In the clustering ensemble field, there are two problems. The first one is to find a diverse ensemble;this problem is considered as ensemble generation problem. The second one is to find an aggregated clustering, called a consensus partition,which has the most agreement among the ensemble members;this problem is considered as consensus function problem. The consensus partition is denoted by ϕ(D, c). The mentioned two problems in clustering ensemble have been discussed in the next two subsections.

2.2 Ensemble creation problem

The first step for framework of clustering ensemble is the creation of ensemble members. This step aims to generate basic b fuzzy clustering results of {ϕ1(D, c1), ϕ2(D, c2), …, ϕb(D, cb)}. Furthermore, produced members should be different in order to uncover different data structures. These members can increase the performance of consensus clustering, and thus it is essential applying one or more creation methods to access to logical quality with this diversity.

Several researchers applied the problem-based creation method. Strehl and Ghosh [9] utilized some clustering algorithms with numerous data sub-spaces, applied several features, and generated members on them for large-dimension data. They also applied a sub-sampling for objects. Fern and Brodley [44] applied a same approach; for instance, data partitions were obtained for implementing data in a variety of sub-spaces.

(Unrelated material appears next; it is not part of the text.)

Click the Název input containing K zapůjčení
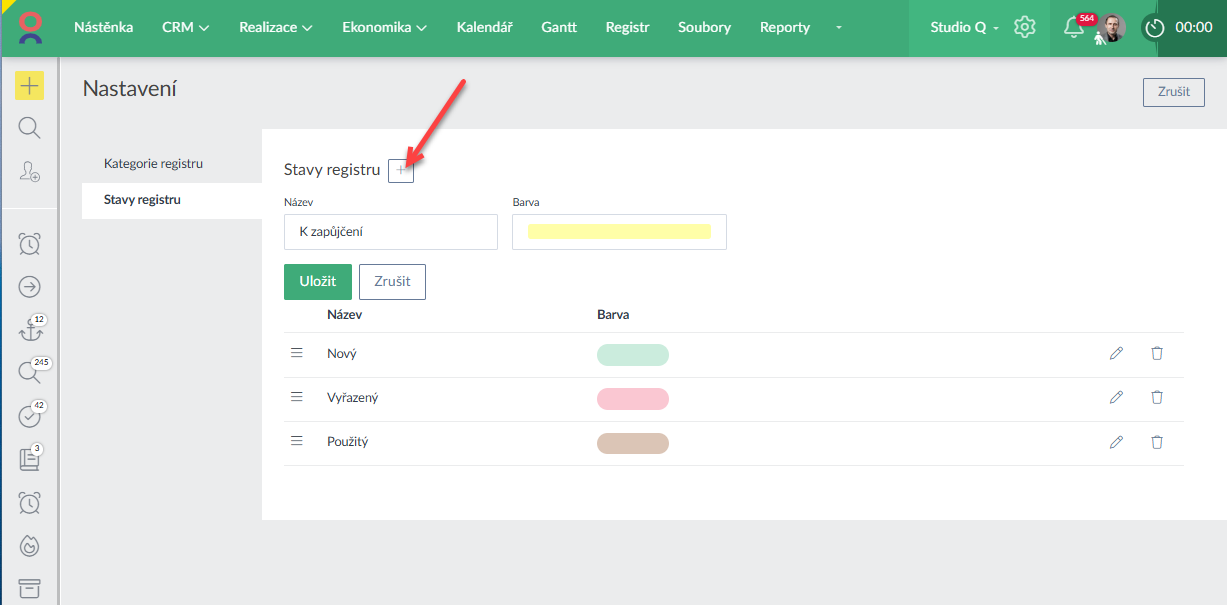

Breiman [45] introduced a re-sampling method in machine learning, and it was then developed and improved by Minaei-Bidgoli et al. [46]. Parvin and Minaei-Bidgoli [41] applied an ensemble generation method by the fuzzy clustering. We can generate a different accurate ensemble through the Fuzzy Weighted Locally Adaptive Clustering (FWLAC) algorithm. According to bagging and boosting algorithms in the classification, Minaei-Bidgoli et al. [46] and Parvin et al. [47] also investigated the weighing and non-weighing-based sampling methods for the ensemble generation.

To make the use of a subset of initial members in the ensemble, Alizadeh et al. [23] introduced an ensemble clustering framework instead of applying all previous cases. Accordingly, the qualitative metric, the Normalized Mutual Information (NMI) was utilized to determine the target clustering. However, setting an appropriate NMI threshold depends on data and needs the domain knowledge.

The kmeans clustering algorithm is probably the highly multifaceted clustering algorithm for generating ensemble components due to its simplicity and fastness ([47]; and [46]). For instance, Alizadeh et al. [48] applied the kmeans clustering algorithm consisting of cluster centers with random start or a random c (cluster number) at a target clustering range. Strehl and Ghosh [9] made use of various distance functions for members to take the advantage of a graph clustering algorithm. Furthermore, Topchy et al. [49] applied a weak clustering algorithm with slightly accurate clustering outcomes than the random predictor.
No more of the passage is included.